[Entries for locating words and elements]

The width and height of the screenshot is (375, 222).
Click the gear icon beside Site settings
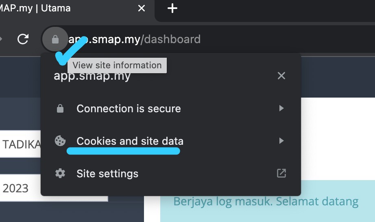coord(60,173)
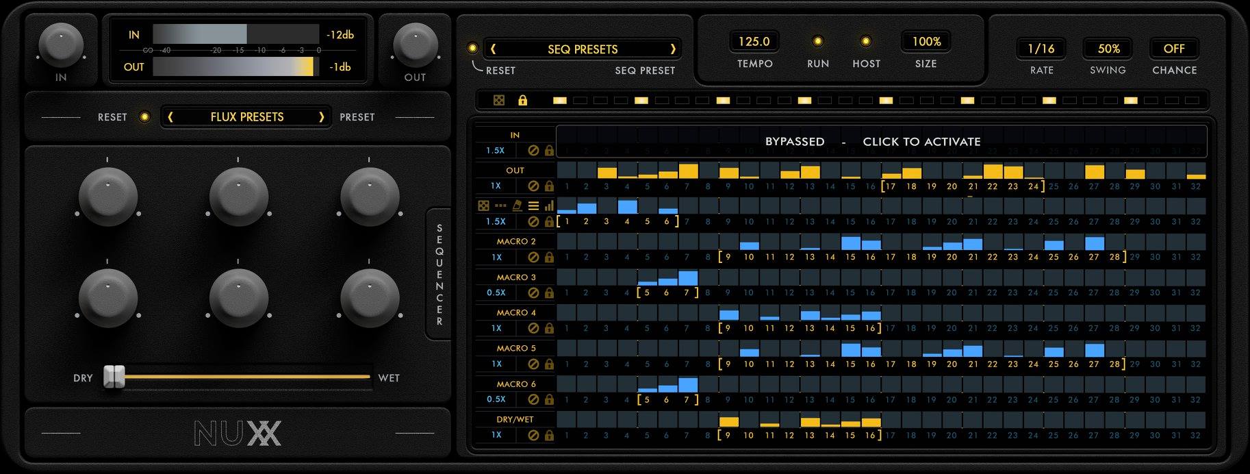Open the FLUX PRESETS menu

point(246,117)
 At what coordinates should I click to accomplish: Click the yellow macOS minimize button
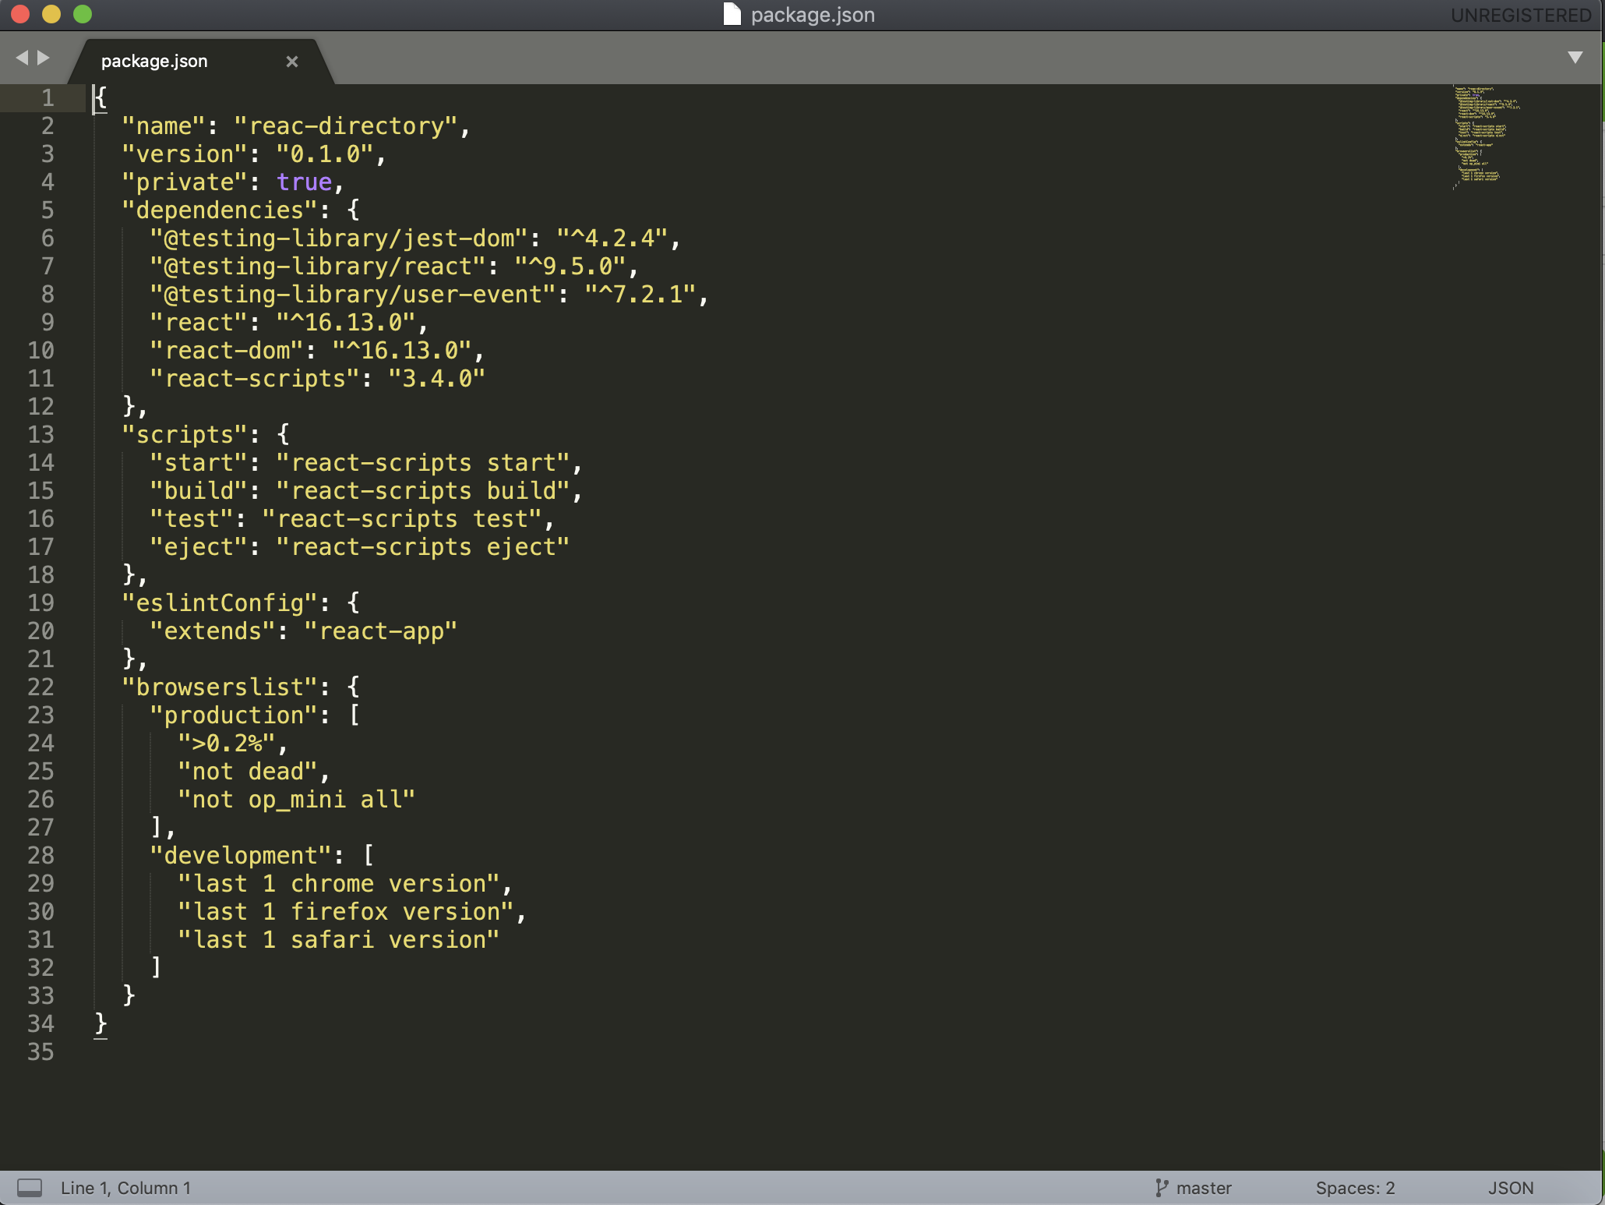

Task goal =>
Transcribe the listing above line for line, leaving the pictures out of your answer.

The solution =>
The width and height of the screenshot is (375, 222).
Click the gear icon beside Site settings
coord(60,173)
Open the FLUX PRESETS menu

point(246,117)
 At what coordinates should I click to accomplish: Click the yellow macOS minimize button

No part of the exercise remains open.